The Vikings are 3-5 since Kirk Cousins was lost for the season. In that time, Vikings fans have been subjected to a handful of abysmal quarterback performances, most recently Jaren Hall struggling against Green Bay on Sunday night. Despite a sputtering offense and free fall out of playoff contention, Purple Insider’s Matthew Coller says there is “very little” reason to be concerned about Kevin O’Connell’s handling of the QB situation.
“What we know about the offense when Kirk Cousins was running it is that the Vikings were seventh in scoring from the time Kevin O’Connell took over to the time Kirk Cousins’ Achilles popped at Lambeau. That’s pretty good,” said Coller in a recent Purple Insider Extra. “Since then they’re not seventh in scoring, they’ve gotten much worse.”
O’Connell’s offense has dropped down to 22nd in points and 12th in yards this season after finishing 2022 seventh in both categories.

MATERIAL:
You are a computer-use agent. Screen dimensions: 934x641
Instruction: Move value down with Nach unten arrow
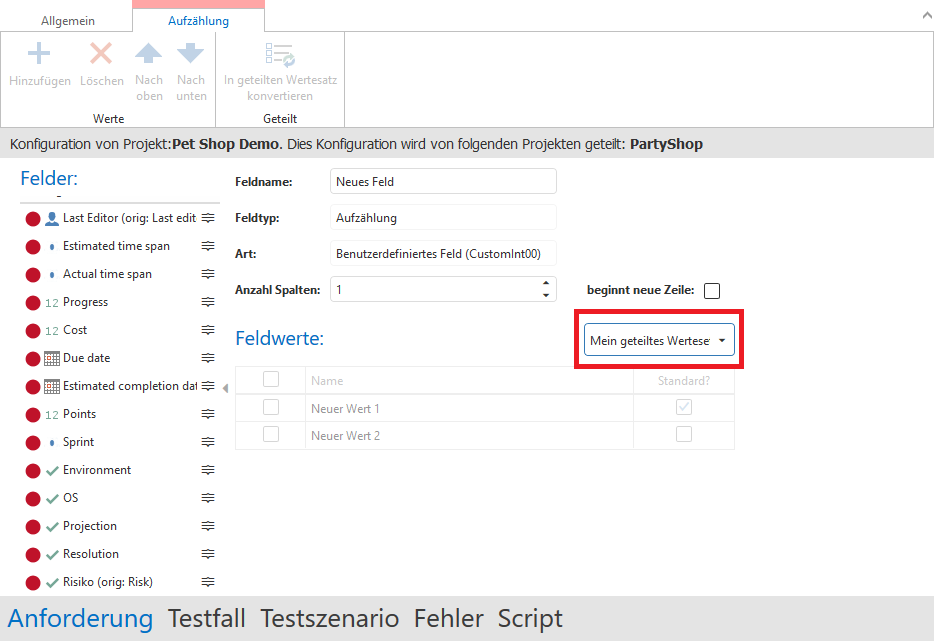click(x=190, y=54)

EXERCISE INSTRUCTIONS:
A. Check each statement against the Vikings quarterback text and answer yes or no, quoting the words that decide it. (i) The Vikings have gone 3-5 since Kirk Cousins was lost for the season. (ii) Matthew Coller sees strong reason for concern about Kevin O’Connell’s handling of the quarterback situation. (iii) The offense ranks 22nd in yards this season.
B. Carry on the Vikings quarterback text from the point where it stops.

RESPONSES:
A.
(i) Yes: "The Vikings are 3-5 since Kirk Cousins was lost for the season."
(ii) No: "there is “very little” reason to be concerned about Kevin O’Connell’s handling of the QB situation."
(iii) No: "22nd in points and 12th in yards this season."

B.
“When you look at the QBs [O’Connell] is working with, we’re not talking about even a Case Keenum level of backup quarterback,” Coller continued. “We’re talking about two guys that are barely hanging on in the league, in Josh Dobbs and Nick Mullens, and another guy who is playing for the very first time in his life in the NFL, in Jaren Hall.”
Mullens and Dobbs had a combined career record of 6-21 before starting games for the Vikings this season. Hall was the team’s fifth-round pick in the 2023 draft and was seen more as a developmental prospect that could be a nice backup option for years to come, not a quarterback a team in playoff contention would ask to save their season as a rookie.
“For a coach, there is only so much you can do. When you go back and look at the plays [Sunday night against the Packers] there were opportunities to throw the ball and Jaren Hall just couldn’t get it out, because the NFL is really fast and really difficult. The timing is such a big deal, so he needs much more time to practice, to go through another training camp, to develop, to get used to what he’s seeing matching up with what he’s doing physically.”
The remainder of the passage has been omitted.